BEGIN Dataset extract
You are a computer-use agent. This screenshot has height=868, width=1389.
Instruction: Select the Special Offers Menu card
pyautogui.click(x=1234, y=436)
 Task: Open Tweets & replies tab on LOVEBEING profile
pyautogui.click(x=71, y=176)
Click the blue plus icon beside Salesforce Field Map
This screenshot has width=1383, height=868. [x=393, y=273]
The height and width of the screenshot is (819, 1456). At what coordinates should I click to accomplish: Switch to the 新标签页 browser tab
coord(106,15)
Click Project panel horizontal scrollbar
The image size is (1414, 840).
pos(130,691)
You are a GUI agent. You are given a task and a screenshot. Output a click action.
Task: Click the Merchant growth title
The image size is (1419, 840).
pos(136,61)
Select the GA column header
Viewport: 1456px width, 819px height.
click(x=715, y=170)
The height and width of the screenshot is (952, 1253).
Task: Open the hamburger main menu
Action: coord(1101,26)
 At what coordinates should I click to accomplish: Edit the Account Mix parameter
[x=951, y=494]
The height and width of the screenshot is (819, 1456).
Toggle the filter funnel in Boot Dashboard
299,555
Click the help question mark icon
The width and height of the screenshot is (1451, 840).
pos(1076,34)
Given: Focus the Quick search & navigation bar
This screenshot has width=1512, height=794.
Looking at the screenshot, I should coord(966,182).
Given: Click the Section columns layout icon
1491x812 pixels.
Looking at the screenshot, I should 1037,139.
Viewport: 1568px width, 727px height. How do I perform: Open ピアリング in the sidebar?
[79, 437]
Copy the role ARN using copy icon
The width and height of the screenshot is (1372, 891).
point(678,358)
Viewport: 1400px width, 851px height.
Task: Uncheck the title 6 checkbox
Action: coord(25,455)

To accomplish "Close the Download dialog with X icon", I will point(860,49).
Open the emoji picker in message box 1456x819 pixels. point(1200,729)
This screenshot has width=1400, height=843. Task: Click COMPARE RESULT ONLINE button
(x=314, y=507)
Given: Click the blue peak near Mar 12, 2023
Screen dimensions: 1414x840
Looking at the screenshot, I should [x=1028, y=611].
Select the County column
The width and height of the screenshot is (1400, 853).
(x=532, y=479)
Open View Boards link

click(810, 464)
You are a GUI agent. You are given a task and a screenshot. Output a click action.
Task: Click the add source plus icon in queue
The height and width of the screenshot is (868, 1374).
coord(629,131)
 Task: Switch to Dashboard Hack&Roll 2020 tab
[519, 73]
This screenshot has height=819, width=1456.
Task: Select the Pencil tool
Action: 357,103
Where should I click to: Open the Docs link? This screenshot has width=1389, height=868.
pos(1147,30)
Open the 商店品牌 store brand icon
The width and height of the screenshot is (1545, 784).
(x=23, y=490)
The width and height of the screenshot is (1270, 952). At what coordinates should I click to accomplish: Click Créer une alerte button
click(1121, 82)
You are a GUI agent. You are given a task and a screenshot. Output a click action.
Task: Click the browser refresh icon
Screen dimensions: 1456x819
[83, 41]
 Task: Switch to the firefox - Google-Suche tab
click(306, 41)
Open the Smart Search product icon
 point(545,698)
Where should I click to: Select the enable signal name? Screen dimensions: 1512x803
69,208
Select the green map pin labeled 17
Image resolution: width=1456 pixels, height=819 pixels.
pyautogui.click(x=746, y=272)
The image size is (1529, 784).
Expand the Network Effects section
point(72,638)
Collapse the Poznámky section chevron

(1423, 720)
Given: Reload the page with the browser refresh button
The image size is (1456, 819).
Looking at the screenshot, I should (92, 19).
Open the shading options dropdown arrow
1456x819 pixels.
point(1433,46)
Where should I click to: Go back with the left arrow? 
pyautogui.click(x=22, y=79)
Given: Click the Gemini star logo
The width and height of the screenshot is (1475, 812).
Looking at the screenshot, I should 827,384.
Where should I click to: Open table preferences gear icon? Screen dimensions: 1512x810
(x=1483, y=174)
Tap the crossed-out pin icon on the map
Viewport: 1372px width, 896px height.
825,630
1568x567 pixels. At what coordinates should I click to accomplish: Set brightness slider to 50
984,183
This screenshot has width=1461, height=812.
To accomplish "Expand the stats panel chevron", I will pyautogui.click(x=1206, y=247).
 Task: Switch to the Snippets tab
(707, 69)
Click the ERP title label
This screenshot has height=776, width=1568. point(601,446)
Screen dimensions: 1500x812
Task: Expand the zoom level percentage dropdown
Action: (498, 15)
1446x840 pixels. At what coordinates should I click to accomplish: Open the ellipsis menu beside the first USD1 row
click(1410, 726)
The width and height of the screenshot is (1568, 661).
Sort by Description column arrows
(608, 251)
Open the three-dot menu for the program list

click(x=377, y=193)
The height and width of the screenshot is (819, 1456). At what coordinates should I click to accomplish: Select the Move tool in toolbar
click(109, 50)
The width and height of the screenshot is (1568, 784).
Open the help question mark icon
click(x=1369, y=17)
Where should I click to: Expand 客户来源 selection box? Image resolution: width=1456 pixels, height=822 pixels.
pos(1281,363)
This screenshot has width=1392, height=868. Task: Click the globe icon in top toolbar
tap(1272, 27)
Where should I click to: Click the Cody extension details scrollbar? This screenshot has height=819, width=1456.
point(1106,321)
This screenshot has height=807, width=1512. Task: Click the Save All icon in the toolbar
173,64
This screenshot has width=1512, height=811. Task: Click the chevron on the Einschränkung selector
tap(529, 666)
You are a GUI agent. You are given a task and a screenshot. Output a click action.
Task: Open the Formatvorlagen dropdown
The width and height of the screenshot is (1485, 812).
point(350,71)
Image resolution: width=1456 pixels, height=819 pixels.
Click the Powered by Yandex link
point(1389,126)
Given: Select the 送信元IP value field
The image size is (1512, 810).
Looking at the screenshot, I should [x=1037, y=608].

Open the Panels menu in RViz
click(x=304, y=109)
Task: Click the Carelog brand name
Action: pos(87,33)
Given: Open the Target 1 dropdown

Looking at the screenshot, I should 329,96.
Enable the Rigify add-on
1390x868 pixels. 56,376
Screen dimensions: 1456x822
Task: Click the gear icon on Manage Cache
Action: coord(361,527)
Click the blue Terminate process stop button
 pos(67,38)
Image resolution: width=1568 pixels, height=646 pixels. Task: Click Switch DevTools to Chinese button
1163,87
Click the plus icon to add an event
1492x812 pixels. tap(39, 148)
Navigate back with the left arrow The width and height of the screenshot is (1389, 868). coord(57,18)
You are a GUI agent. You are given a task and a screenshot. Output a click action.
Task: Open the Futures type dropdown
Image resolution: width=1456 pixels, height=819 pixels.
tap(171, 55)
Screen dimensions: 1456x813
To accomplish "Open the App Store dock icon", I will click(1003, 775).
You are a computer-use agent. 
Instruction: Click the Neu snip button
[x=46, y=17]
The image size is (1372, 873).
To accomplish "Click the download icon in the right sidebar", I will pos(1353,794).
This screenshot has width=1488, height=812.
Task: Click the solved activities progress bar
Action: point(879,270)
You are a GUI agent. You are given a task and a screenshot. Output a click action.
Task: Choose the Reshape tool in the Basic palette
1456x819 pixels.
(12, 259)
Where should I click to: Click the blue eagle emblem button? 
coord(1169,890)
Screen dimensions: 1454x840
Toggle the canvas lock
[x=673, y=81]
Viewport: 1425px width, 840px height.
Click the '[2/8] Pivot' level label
END Dataset extract
→ Work task:
Give the data again. Keep every line identical.

→ Output of the exercise:
You are a computer-use agent. This screenshot has height=868, width=1389.
Instruction: Select the Special Offers Menu card
pyautogui.click(x=1234, y=436)
 Task: Open Tweets & replies tab on LOVEBEING profile
pyautogui.click(x=71, y=176)
Click the blue plus icon beside Salesforce Field Map
This screenshot has width=1383, height=868. [x=393, y=273]
The height and width of the screenshot is (819, 1456). At what coordinates should I click to accomplish: Switch to the 新标签页 browser tab
coord(106,15)
Click Project panel horizontal scrollbar
The image size is (1414, 840).
pos(130,691)
You are a GUI agent. You are given a task and a screenshot. Output a click action.
Task: Click the Merchant growth title
The image size is (1419, 840).
pos(136,61)
Select the GA column header
Viewport: 1456px width, 819px height.
click(x=715, y=170)
The height and width of the screenshot is (952, 1253).
Task: Open the hamburger main menu
Action: coord(1101,26)
 At what coordinates should I click to accomplish: Edit the Account Mix parameter
[x=951, y=494]
The height and width of the screenshot is (819, 1456).
Toggle the filter funnel in Boot Dashboard
299,555
Click the help question mark icon
The width and height of the screenshot is (1451, 840).
pos(1076,34)
Given: Focus the Quick search & navigation bar
This screenshot has width=1512, height=794.
Looking at the screenshot, I should coord(966,182).
Given: Click the Section columns layout icon
1491x812 pixels.
Looking at the screenshot, I should 1037,139.
Viewport: 1568px width, 727px height. How do I perform: Open ピアリング in the sidebar?
[79, 437]
Copy the role ARN using copy icon
The width and height of the screenshot is (1372, 891).
point(678,358)
Viewport: 1400px width, 851px height.
Task: Uncheck the title 6 checkbox
Action: coord(25,455)

To accomplish "Close the Download dialog with X icon", I will point(860,49).
Open the emoji picker in message box 1456x819 pixels. point(1200,729)
This screenshot has width=1400, height=843. Task: Click COMPARE RESULT ONLINE button
(x=314, y=507)
Given: Click the blue peak near Mar 12, 2023
Screen dimensions: 1414x840
Looking at the screenshot, I should [x=1028, y=611].
Select the County column
The width and height of the screenshot is (1400, 853).
(x=532, y=479)
Open View Boards link

click(810, 464)
You are a GUI agent. You are given a task and a screenshot. Output a click action.
Task: Click the add source plus icon in queue
The height and width of the screenshot is (868, 1374).
coord(629,131)
 Task: Switch to Dashboard Hack&Roll 2020 tab
[519, 73]
This screenshot has height=819, width=1456.
Task: Select the Pencil tool
Action: 357,103
Where should I click to: Open the Docs link? This screenshot has width=1389, height=868.
pos(1147,30)
Open the 商店品牌 store brand icon
The width and height of the screenshot is (1545, 784).
(x=23, y=490)
The width and height of the screenshot is (1270, 952). At what coordinates should I click to accomplish: Click Créer une alerte button
click(1121, 82)
You are a GUI agent. You are given a task and a screenshot. Output a click action.
Task: Click the browser refresh icon
Screen dimensions: 1456x819
[83, 41]
 Task: Switch to the firefox - Google-Suche tab
click(306, 41)
Open the Smart Search product icon
 point(545,698)
Where should I click to: Select the enable signal name? Screen dimensions: 1512x803
69,208
Select the green map pin labeled 17
Image resolution: width=1456 pixels, height=819 pixels.
pyautogui.click(x=746, y=272)
The image size is (1529, 784).
Expand the Network Effects section
point(72,638)
Collapse the Poznámky section chevron

(1423, 720)
Given: Reload the page with the browser refresh button
The image size is (1456, 819).
Looking at the screenshot, I should (92, 19).
Open the shading options dropdown arrow
1456x819 pixels.
point(1433,46)
Where should I click to: Go back with the left arrow? 
pyautogui.click(x=22, y=79)
Given: Click the Gemini star logo
The width and height of the screenshot is (1475, 812).
Looking at the screenshot, I should 827,384.
Where should I click to: Open table preferences gear icon? Screen dimensions: 1512x810
(x=1483, y=174)
Tap the crossed-out pin icon on the map
Viewport: 1372px width, 896px height.
825,630
1568x567 pixels. At what coordinates should I click to accomplish: Set brightness slider to 50
984,183
This screenshot has width=1461, height=812.
To accomplish "Expand the stats panel chevron", I will pyautogui.click(x=1206, y=247).
 Task: Switch to the Snippets tab
(707, 69)
Click the ERP title label
This screenshot has height=776, width=1568. point(601,446)
Screen dimensions: 1500x812
Task: Expand the zoom level percentage dropdown
Action: (498, 15)
1446x840 pixels. At what coordinates should I click to accomplish: Open the ellipsis menu beside the first USD1 row
click(1410, 726)
The width and height of the screenshot is (1568, 661).
Sort by Description column arrows
(608, 251)
Open the three-dot menu for the program list

click(x=377, y=193)
The height and width of the screenshot is (819, 1456). At what coordinates should I click to accomplish: Select the Move tool in toolbar
click(109, 50)
The width and height of the screenshot is (1568, 784).
Open the help question mark icon
click(x=1369, y=17)
Where should I click to: Expand 客户来源 selection box? Image resolution: width=1456 pixels, height=822 pixels.
pos(1281,363)
This screenshot has width=1392, height=868. Task: Click the globe icon in top toolbar
tap(1272, 27)
Where should I click to: Click the Cody extension details scrollbar? This screenshot has height=819, width=1456.
point(1106,321)
This screenshot has height=807, width=1512. Task: Click the Save All icon in the toolbar
173,64
This screenshot has width=1512, height=811. Task: Click the chevron on the Einschränkung selector
tap(529, 666)
You are a GUI agent. You are given a task and a screenshot. Output a click action.
Task: Open the Formatvorlagen dropdown
The width and height of the screenshot is (1485, 812).
point(350,71)
Image resolution: width=1456 pixels, height=819 pixels.
Click the Powered by Yandex link
point(1389,126)
Given: Select the 送信元IP value field
The image size is (1512, 810).
Looking at the screenshot, I should [x=1037, y=608].

Open the Panels menu in RViz
click(x=304, y=109)
Task: Click the Carelog brand name
Action: pos(87,33)
Given: Open the Target 1 dropdown

Looking at the screenshot, I should 329,96.
Enable the Rigify add-on
1390x868 pixels. 56,376
Screen dimensions: 1456x822
Task: Click the gear icon on Manage Cache
Action: coord(361,527)
Click the blue Terminate process stop button
 pos(67,38)
Image resolution: width=1568 pixels, height=646 pixels. Task: Click Switch DevTools to Chinese button
1163,87
Click the plus icon to add an event
1492x812 pixels. tap(39, 148)
Navigate back with the left arrow The width and height of the screenshot is (1389, 868). coord(57,18)
You are a GUI agent. You are given a task and a screenshot. Output a click action.
Task: Open the Futures type dropdown
Image resolution: width=1456 pixels, height=819 pixels.
tap(171, 55)
Screen dimensions: 1456x813
To accomplish "Open the App Store dock icon", I will click(1003, 775).
You are a computer-use agent. 
Instruction: Click the Neu snip button
[x=46, y=17]
The image size is (1372, 873).
To accomplish "Click the download icon in the right sidebar", I will pos(1353,794).
This screenshot has width=1488, height=812.
Task: Click the solved activities progress bar
Action: point(879,270)
You are a GUI agent. You are given a task and a screenshot. Output a click action.
Task: Choose the Reshape tool in the Basic palette
1456x819 pixels.
(12, 259)
Where should I click to: Click the blue eagle emblem button? 
coord(1169,890)
Screen dimensions: 1454x840
Toggle the canvas lock
[x=673, y=81]
Viewport: 1425px width, 840px height.
Click the '[2/8] Pivot' level label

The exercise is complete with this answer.